Het Catshuis heeft zijn naam aan mij te danken. Ooit bewoonde ik dit prachtige oord. Nu herinnert een portret aan de wand aan mijn bestaan. De laatste jaren is het stil en rustig hier. Slechts af en toe komen wat hooggeplaatste heren langs. Enige weken geleden was het weer zover. Dag in, dag uit zaten ze om de tafel.
Eén persoon uit het gezelschap intrigeerde me bijzonder. Hij moet zeker twee eeuwen jonger geweest zijn dan ik, gezien zijn blonde pruik. Hij sprak duidelijke taal en stelde veel eisen. AOW’ers, ontwikkelingshulp, immigratie, hoorde ik. Nee, daar praatte niemand over in onze gouden eeuw. Dat weet ik als raadspensionaris maar al te goed.

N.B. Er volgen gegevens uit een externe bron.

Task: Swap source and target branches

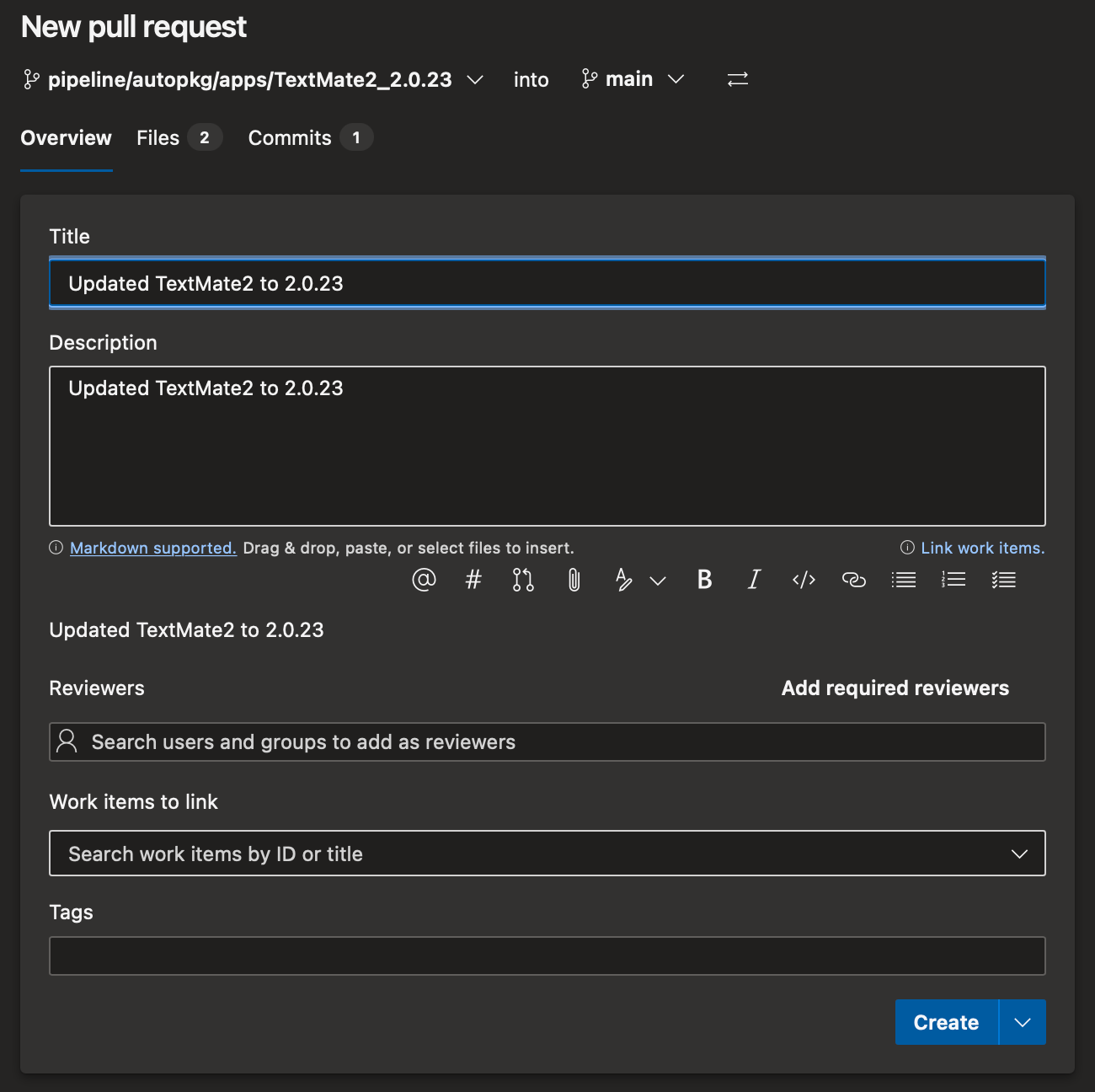Action: point(738,79)

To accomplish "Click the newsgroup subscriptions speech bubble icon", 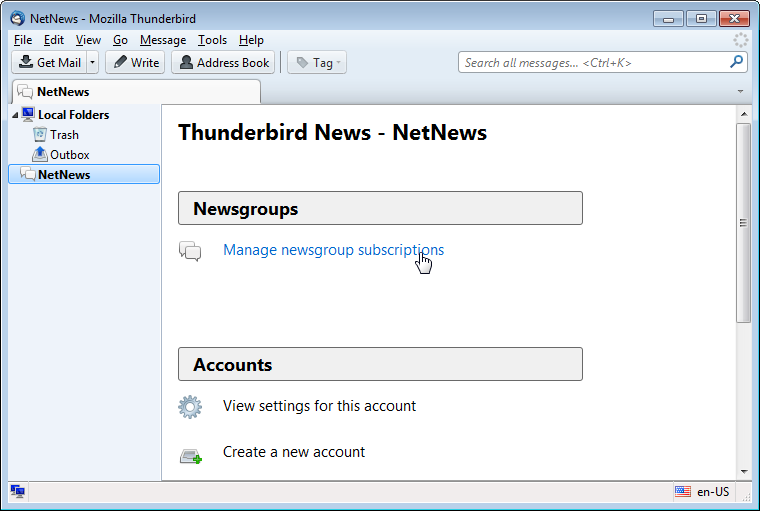I will 190,251.
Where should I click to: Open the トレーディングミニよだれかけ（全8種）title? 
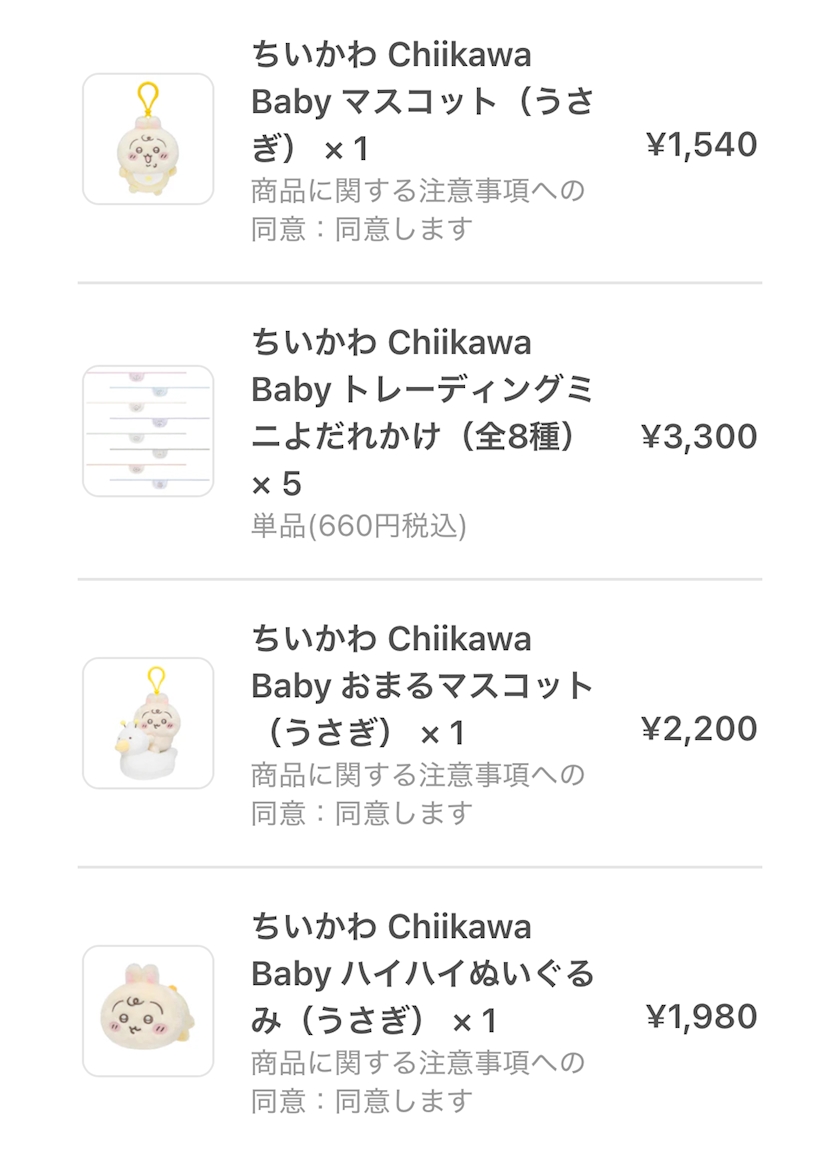pyautogui.click(x=420, y=390)
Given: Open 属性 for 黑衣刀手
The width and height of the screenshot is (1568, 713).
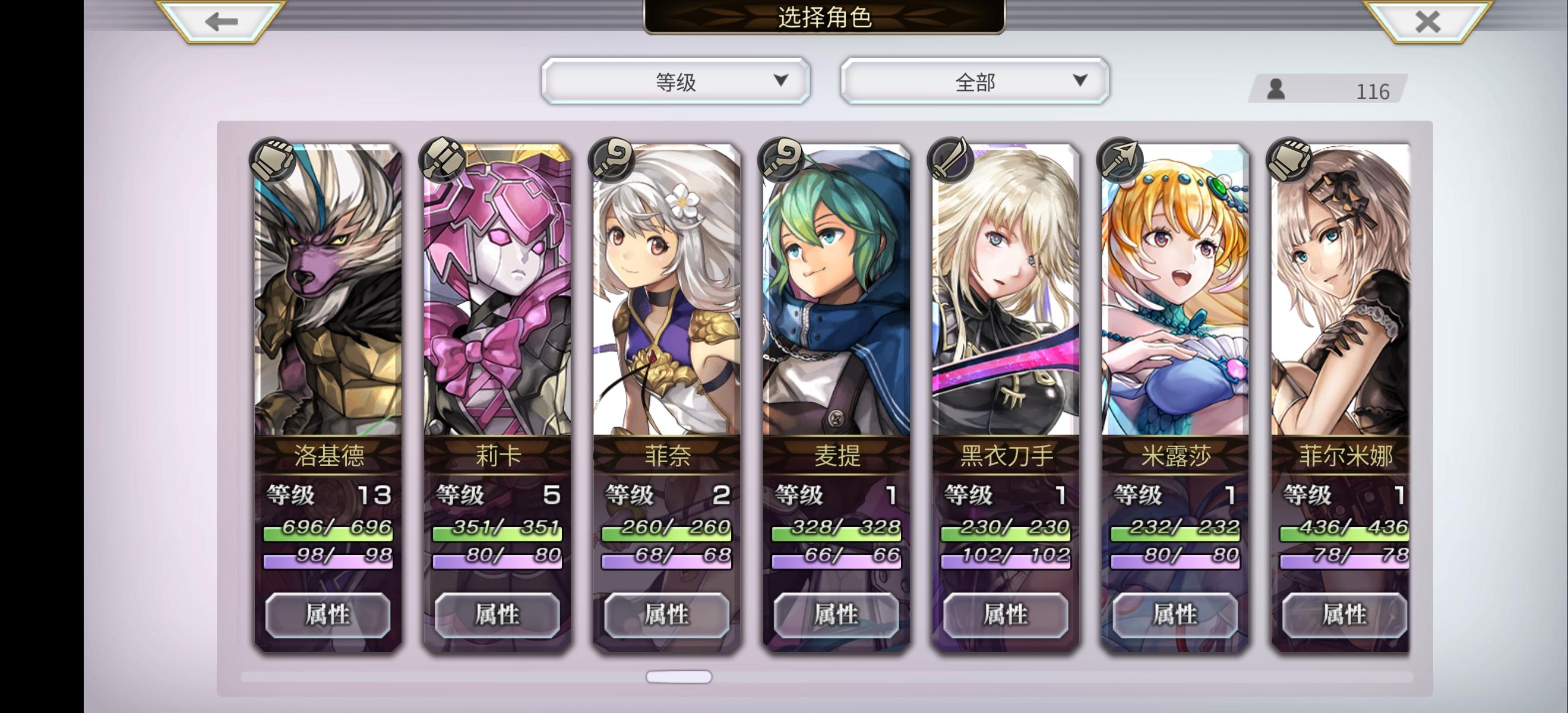Looking at the screenshot, I should click(1006, 614).

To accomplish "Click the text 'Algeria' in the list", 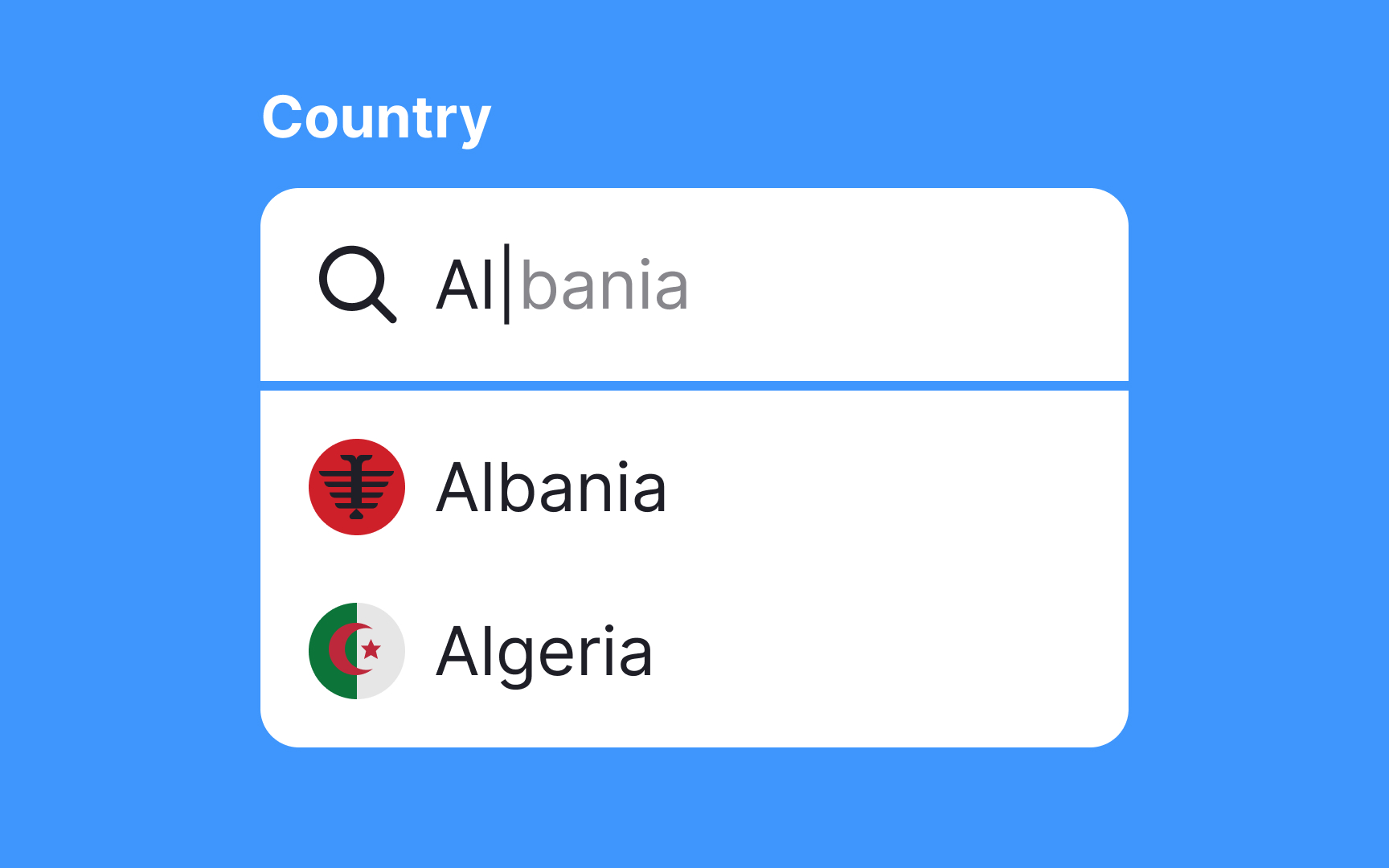I will [x=547, y=650].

Zijn toon was wel eens dreigend. Maar de onderhandelaars werden het eens. Ze hakten de laatste knopen door. Nog slechts één retourtje Catshuis en hun missie was geslaagd. Het leek zo mooi.
Tot die bewuste zaterdagmiddag. „Nee! Ik doe het niet! Nee!” hoorde ik plotseling. Stoelen schoven, deuren sloegen, ruiten trilden. En toen was hij weg, die Wilde waaghals.
Het akkoord had hij mooi verpakt, maar de inhoud bleek een flop. Och, al in de zeventiende eeuw dichtte ik het in een van mijn beroemde zegswijzen: Al draagt een aap een gouden ring, het is en blijft een lelijk ding.